This lesson is in the early stages of development (Alpha version)

Introduction to Geospatial Raster and Vector Data with Python

Data Carpentry’s aim is to teach researchers basic concepts, skills, and tools for working with data so that they can get more done in less time, and with less pain.

Getting Started

Data Carpentry’s teaching is hands-on, so participants are encouraged to use their own computers to ensure the proper setup of tools for an efficient workflow. To most effectively use these materials, please make sure to download the data and install everything before working through this lesson.

This workshop assumes no prior experience with the tools covered in the workshop. However, learners with prior experience working with geospatial data may be able to skip episodes 1-4, which focus on geospatial concepts and tools. Similarly, learners who have prior experience with the Python programming language may wish to skip the Plotting and Programming in Python lesson.

To get started, follow the directions in the Setup tab to get access to the required software and data for this workshop.

Data

The data used in this lesson includes optical satellite images from the Copernicus Sentinel-2 mission and public geographical datasets from the dedicated distribution platform of the Dutch government.

These are real-world data sets that entail sufficient complexity to teach many aspects of data analysis and management.
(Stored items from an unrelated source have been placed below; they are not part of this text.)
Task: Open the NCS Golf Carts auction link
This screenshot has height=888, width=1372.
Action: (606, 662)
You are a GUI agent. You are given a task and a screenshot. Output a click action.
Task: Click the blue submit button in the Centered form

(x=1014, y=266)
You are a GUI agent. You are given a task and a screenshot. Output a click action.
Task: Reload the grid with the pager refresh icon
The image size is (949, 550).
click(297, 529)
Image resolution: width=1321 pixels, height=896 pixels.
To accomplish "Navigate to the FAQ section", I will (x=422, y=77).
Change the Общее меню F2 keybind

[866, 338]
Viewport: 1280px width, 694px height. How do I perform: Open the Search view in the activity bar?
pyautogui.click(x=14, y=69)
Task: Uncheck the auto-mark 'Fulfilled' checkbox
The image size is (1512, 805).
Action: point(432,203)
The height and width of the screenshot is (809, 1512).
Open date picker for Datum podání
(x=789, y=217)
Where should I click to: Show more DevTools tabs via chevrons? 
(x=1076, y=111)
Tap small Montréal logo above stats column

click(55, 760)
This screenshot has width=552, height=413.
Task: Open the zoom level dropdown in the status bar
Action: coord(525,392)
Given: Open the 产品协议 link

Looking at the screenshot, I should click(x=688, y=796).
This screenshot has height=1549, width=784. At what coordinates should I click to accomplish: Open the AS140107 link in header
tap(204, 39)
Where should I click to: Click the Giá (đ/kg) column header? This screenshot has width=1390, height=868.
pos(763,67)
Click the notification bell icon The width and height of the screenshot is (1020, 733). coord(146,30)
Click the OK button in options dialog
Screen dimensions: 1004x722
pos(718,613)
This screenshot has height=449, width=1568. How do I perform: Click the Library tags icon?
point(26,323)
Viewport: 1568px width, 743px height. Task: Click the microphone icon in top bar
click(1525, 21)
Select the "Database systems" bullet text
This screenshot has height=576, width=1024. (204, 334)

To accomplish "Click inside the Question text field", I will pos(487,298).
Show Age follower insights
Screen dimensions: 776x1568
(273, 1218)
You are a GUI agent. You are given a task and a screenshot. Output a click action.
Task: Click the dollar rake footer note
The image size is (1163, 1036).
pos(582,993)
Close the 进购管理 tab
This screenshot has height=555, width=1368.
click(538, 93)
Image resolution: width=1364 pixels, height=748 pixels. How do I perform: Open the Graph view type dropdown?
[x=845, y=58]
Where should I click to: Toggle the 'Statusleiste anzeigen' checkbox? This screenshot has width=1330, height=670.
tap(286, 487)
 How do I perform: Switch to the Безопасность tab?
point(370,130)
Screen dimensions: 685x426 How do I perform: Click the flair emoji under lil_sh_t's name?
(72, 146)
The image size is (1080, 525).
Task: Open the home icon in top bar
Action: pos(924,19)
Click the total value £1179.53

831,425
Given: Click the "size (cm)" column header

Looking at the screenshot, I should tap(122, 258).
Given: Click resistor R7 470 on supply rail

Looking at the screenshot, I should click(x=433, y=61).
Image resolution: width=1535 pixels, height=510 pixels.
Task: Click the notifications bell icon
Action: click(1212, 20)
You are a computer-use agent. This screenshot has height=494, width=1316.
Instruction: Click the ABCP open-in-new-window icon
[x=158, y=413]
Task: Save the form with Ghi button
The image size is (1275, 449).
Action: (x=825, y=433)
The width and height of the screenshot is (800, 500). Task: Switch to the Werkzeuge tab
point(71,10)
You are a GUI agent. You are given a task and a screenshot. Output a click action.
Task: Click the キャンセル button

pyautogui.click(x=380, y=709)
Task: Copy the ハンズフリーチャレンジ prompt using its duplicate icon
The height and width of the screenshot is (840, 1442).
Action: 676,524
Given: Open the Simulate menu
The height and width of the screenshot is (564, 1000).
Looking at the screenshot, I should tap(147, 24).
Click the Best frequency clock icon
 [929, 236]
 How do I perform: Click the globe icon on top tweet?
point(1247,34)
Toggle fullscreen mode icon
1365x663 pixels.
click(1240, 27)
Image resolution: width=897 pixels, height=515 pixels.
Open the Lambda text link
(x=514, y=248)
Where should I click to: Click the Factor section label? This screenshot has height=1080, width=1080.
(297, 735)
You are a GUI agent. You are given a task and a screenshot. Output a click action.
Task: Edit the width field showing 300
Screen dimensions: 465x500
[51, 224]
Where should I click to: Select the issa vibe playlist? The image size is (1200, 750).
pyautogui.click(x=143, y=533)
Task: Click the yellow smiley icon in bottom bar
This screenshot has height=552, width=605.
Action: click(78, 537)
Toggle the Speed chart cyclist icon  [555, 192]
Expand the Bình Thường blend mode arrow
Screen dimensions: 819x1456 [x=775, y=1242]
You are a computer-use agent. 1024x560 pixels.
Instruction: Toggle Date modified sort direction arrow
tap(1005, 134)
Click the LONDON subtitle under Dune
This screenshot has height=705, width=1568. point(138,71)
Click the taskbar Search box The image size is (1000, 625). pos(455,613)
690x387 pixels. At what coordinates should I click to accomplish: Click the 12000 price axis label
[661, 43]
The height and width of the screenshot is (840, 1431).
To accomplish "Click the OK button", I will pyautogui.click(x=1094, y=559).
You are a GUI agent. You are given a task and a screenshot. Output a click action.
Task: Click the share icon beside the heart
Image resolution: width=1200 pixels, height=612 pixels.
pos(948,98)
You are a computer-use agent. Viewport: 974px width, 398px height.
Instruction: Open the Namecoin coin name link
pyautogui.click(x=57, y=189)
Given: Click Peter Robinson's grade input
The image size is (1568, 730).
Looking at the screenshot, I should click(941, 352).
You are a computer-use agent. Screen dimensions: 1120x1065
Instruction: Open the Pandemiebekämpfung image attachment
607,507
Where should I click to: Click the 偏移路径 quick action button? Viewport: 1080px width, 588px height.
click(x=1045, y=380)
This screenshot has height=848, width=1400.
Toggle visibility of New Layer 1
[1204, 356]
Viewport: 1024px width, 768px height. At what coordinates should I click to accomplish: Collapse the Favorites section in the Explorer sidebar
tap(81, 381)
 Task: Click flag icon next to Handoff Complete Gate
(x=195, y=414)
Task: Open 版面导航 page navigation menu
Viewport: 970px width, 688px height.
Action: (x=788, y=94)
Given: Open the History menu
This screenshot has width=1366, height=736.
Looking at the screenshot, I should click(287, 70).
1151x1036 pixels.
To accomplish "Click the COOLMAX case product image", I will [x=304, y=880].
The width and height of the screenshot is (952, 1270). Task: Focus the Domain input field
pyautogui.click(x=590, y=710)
They have been selected to allow students to focus on the core ideas and skills being taught while offering the chance to encounter common challenges with geospatial data.

Follow the directions in the Setup tab to download the required files.

Workshop Overview

Lesson Starting Points Overview
Episode 1: Introduction to Raster Data Understand data structures and common storage and transfer formats for spatial data. Start here if you want to understand fundamental geospatial concepts like coordinate reference systems, rasters, and vectors.
Plotting and Programming in Python Import data into Python, calculate summary statistics, and create publication-quality graphics. Start here if you have an understanding of geospatial concepts but want to learn Python fundamentals.
Episode 5: Access satellite imagery using Python Open, work with, and plot vector and raster-format spatial data in Python. Start here if you already have a good grasp of geospatial concepts and a working knowledge of Python.

Schedule

Setup Download files required for the lesson
00:00 1. Introduction to Raster Data What format should I use to represent my data?
What are the main data types used for representing geospatial data?
What are the main attributes of raster data?
00:20 2. Introduction to Vector Data What are the main attributes of vector data?
00:35 3. Coordinate Reference Systems What is a coordinate reference system and how do I interpret one?
01:00 4. The Geospatial Landscape What programs and applications are available for working with geospatial data?
01:10 5. Access satellite imagery using Python Where can I find open-access satellite data?
How do I search for satellite imagery with the STAC API?
How do I fetch remote raster datasets using Python?
01:55 6. Read and visualize raster data How is a raster represented by rioxarray?
How do I read and plot raster data in Python?
How can I handle missing data?
03:15 7. Vector data in Python How can I distinguish between and visualize point, line and polygon vector data?
04:05 8. Crop raster data with rioxarray and geopandas How can I crop my raster data to the area of interest?
05:05 9. Raster Calculations in Python How do I perform calculations on rasters and extract pixel values for defined locations?
06:20 10. Calculating Zonal Statistics on Rasters How to compute raster statistics on different zones delineated by a vector data?
07:20 11. Parallel raster computations using Dask How can I parallelize computations on rasters with Dask?
How can I determine if parallelization improves calculation speed?
What are good practices in applying parallelization to my raster calculations?
08:20 Finish

The actual schedule may vary slightly depending on the topics and exercises chosen by the instructor.